## [REQUIREMENT]
Down to the final character, output the records below as they stand.

## [RECORDS SUPPLIED]
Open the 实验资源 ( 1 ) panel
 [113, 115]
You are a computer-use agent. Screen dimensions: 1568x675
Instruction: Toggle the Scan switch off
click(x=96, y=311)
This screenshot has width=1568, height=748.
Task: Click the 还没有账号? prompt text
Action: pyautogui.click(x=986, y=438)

## [RESPONSE AREA]
Open the 实验资源 ( 1 ) panel
 [113, 115]
You are a computer-use agent. Screen dimensions: 1568x675
Instruction: Toggle the Scan switch off
click(x=96, y=311)
This screenshot has width=1568, height=748.
Task: Click the 还没有账号? prompt text
Action: pyautogui.click(x=986, y=438)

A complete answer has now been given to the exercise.